(Problem statement):
Your task is to copy each line of the material that holds the word "target".

***** Entries provided

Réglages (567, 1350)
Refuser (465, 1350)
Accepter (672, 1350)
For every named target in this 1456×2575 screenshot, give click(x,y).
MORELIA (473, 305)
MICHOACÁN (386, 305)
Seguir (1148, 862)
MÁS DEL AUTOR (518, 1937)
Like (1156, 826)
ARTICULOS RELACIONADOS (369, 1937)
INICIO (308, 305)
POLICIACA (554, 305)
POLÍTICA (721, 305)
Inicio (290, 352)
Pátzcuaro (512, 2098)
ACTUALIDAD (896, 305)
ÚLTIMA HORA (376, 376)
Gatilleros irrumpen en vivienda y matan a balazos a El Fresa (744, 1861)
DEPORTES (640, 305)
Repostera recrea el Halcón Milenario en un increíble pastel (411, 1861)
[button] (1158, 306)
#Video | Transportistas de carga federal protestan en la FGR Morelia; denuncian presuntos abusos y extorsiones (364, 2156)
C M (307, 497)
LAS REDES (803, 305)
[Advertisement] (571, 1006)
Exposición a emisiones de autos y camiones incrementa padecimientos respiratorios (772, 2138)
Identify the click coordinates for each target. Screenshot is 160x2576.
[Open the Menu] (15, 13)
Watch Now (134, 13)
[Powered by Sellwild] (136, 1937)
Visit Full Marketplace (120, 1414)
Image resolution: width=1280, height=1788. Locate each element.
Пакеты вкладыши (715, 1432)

**********

(Answer box):
For every named target in this 1456×2575 screenshot, give click(x,y).
Identify the click coordinates for each target. Screenshot is 160x2576.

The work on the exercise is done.